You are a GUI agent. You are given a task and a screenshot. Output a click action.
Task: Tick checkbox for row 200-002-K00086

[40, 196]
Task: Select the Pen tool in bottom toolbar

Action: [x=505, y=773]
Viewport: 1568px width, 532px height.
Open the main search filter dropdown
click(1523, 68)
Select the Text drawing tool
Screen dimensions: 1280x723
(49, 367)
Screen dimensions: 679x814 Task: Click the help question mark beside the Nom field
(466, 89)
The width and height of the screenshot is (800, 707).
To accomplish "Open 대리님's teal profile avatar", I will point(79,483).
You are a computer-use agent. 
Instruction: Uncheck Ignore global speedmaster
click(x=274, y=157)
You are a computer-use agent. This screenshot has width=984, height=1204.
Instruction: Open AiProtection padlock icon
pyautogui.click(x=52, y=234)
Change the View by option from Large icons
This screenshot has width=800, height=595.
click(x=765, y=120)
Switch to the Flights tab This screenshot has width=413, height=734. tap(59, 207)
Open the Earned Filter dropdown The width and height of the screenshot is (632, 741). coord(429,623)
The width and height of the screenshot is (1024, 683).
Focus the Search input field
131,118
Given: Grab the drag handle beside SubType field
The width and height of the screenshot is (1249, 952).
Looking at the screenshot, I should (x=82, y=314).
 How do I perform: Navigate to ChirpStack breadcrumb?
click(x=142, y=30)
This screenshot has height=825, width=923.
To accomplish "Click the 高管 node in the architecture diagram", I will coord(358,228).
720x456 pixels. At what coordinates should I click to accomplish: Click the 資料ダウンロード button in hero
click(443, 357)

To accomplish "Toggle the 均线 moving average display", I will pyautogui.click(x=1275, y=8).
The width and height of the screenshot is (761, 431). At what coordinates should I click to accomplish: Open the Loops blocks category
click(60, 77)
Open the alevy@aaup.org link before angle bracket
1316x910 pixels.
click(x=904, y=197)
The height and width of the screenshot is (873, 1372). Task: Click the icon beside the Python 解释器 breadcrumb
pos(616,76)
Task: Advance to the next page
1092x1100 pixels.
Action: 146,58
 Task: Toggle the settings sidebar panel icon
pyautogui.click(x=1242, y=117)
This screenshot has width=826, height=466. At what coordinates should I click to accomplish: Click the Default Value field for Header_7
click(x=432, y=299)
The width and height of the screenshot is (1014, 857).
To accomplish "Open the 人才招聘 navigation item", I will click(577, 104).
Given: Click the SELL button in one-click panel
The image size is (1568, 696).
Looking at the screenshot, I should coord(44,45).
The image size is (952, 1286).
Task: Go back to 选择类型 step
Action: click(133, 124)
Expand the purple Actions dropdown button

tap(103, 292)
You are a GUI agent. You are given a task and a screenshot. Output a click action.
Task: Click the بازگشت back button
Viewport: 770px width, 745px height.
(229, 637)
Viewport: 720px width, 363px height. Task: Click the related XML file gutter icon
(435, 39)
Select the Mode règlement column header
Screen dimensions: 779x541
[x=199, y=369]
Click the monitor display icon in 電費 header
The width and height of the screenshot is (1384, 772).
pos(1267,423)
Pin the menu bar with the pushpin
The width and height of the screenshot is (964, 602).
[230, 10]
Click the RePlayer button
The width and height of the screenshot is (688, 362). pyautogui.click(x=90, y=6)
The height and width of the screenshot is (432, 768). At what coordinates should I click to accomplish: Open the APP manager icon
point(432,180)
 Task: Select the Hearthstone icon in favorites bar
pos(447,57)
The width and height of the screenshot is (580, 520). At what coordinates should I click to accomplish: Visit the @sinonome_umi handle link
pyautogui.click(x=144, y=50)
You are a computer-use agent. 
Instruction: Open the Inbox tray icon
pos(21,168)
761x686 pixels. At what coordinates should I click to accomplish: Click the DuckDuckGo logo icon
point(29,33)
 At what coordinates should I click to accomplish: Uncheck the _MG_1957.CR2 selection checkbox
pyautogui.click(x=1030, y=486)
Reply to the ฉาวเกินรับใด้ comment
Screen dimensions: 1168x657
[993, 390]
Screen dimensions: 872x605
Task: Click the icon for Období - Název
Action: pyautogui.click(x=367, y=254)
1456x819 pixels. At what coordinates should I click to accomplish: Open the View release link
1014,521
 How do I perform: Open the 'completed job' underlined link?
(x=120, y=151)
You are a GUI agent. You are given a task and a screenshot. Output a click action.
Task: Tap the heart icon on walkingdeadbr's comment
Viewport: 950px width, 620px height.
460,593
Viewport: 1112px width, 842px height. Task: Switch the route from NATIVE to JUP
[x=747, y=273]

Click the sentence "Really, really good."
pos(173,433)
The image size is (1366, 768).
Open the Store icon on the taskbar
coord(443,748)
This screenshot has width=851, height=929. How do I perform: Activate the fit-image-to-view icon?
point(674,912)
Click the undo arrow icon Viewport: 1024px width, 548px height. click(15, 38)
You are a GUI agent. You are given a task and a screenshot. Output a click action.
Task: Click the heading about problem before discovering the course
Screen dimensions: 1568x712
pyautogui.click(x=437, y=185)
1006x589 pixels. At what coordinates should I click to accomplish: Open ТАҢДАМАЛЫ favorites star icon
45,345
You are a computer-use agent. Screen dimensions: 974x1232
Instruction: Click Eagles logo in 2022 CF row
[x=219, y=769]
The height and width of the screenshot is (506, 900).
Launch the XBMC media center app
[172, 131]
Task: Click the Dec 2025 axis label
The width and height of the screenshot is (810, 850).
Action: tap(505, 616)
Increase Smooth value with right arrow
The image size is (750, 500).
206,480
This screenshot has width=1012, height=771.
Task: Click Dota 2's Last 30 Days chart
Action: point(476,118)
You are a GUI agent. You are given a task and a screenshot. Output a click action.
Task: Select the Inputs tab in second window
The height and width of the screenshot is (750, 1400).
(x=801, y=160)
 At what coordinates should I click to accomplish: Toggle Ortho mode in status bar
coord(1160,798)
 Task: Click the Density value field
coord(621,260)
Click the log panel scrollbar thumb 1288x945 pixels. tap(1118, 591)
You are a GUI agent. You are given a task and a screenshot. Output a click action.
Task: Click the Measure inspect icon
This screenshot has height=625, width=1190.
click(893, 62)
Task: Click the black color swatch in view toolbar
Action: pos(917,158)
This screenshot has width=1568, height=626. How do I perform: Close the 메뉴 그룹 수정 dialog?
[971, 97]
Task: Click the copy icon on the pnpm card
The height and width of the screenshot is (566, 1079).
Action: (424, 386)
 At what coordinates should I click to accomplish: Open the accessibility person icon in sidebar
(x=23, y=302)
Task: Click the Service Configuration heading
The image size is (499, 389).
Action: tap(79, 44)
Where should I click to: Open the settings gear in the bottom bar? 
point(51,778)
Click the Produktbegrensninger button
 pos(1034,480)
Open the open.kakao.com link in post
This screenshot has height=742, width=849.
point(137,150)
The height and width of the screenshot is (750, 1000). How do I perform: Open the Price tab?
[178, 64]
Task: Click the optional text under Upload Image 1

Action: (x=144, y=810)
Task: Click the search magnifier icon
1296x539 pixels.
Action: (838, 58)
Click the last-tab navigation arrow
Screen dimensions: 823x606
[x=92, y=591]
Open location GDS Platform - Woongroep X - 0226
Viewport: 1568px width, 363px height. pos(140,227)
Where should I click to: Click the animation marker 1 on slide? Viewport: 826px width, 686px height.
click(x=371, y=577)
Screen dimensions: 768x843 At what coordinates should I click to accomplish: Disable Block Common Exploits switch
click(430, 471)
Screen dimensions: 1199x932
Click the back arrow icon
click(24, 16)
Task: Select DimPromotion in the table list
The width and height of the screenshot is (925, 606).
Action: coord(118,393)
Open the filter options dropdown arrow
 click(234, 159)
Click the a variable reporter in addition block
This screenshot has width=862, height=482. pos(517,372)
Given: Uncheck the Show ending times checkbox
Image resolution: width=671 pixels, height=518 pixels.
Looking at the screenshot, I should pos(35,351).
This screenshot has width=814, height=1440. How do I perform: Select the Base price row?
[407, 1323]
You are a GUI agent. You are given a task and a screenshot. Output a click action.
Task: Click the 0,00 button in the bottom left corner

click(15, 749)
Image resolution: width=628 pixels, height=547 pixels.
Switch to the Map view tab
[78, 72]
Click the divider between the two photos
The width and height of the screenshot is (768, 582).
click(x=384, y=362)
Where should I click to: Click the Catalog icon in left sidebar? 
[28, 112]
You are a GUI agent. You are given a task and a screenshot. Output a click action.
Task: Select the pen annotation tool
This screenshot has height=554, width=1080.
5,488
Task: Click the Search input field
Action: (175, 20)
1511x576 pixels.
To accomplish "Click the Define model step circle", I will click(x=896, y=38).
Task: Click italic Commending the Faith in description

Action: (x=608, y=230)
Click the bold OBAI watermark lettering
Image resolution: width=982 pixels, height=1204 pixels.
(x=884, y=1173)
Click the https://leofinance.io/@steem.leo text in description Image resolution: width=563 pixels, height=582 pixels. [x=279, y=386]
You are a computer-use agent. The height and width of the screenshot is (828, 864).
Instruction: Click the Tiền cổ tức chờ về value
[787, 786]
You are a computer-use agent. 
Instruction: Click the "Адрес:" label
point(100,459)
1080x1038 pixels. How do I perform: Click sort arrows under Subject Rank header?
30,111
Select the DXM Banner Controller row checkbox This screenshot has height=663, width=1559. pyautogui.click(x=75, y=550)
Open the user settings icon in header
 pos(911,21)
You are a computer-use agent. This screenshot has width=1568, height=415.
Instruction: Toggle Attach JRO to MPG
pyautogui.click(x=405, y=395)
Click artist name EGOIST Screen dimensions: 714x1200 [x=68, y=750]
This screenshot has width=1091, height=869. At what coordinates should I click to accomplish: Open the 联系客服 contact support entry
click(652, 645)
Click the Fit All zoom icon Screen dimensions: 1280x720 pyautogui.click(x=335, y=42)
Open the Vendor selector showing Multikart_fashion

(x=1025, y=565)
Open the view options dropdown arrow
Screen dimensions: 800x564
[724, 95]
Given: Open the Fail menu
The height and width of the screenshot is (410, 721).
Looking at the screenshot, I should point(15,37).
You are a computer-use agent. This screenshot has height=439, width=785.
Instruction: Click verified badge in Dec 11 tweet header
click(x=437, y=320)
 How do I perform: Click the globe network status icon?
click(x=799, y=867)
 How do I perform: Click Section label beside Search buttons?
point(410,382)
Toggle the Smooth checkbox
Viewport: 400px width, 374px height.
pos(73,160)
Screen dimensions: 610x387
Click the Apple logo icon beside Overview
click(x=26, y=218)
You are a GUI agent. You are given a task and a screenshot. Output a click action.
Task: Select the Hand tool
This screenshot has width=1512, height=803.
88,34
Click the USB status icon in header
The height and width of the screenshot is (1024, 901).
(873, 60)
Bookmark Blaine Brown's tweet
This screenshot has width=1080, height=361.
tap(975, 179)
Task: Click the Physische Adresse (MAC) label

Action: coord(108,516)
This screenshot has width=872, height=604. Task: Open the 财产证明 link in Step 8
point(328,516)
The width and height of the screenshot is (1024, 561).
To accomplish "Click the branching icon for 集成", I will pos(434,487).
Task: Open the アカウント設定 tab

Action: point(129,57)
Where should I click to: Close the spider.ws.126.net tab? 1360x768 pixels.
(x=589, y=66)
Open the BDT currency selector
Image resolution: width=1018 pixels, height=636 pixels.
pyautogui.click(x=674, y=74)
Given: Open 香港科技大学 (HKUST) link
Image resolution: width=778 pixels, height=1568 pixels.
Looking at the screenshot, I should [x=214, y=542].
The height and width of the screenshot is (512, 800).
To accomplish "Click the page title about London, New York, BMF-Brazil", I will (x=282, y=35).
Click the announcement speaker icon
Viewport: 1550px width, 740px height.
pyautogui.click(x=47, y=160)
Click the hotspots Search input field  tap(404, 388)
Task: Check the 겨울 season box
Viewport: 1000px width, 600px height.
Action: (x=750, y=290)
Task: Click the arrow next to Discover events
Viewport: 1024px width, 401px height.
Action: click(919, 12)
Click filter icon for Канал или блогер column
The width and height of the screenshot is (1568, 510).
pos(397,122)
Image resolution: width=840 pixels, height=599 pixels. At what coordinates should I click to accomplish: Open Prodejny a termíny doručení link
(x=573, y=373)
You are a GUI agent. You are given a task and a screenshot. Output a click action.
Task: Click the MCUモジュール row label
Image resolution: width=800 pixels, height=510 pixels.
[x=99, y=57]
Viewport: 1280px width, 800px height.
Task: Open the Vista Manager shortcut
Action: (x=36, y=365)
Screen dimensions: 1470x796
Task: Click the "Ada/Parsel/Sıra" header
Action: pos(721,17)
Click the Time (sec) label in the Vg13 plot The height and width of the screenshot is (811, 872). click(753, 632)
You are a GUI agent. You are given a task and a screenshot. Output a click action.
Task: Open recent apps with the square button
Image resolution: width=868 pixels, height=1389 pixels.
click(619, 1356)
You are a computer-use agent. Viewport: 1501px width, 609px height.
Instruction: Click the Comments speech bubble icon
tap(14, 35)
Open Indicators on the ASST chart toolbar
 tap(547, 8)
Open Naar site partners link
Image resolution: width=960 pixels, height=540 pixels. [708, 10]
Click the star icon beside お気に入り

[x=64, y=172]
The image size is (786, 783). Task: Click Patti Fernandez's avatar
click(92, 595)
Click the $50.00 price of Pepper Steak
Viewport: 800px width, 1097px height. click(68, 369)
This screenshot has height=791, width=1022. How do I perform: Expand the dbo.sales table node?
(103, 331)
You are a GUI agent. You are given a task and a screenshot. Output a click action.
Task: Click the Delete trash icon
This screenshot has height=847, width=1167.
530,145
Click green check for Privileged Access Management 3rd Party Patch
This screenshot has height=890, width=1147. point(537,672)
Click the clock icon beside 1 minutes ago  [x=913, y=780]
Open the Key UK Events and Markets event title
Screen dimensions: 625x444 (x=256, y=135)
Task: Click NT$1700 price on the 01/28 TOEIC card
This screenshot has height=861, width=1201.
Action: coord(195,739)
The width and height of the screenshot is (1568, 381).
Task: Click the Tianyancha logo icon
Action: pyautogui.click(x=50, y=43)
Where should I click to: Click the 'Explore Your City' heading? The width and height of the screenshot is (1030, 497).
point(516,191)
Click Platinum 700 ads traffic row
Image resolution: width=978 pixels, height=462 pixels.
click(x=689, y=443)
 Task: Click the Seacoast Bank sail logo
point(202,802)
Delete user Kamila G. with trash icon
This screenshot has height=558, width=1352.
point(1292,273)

....

* YOUR INSTRUCTIONS *
Give an exact copy of the lines above from the line with "Viewport: 1112px width, 842px" up to and including the line with "Task: Click the heading", and leave everything else out.

* SOLUTION TO THIS EXERCISE *
Viewport: 1112px width, 842px height. Task: Switch the route from NATIVE to JUP
[x=747, y=273]

Click the sentence "Really, really good."
pos(173,433)
The image size is (1366, 768).
Open the Store icon on the taskbar
coord(443,748)
This screenshot has width=851, height=929. How do I perform: Activate the fit-image-to-view icon?
point(674,912)
Click the undo arrow icon Viewport: 1024px width, 548px height. click(15, 38)
You are a GUI agent. You are given a task and a screenshot. Output a click action.
Task: Click the heading about problem before discovering the course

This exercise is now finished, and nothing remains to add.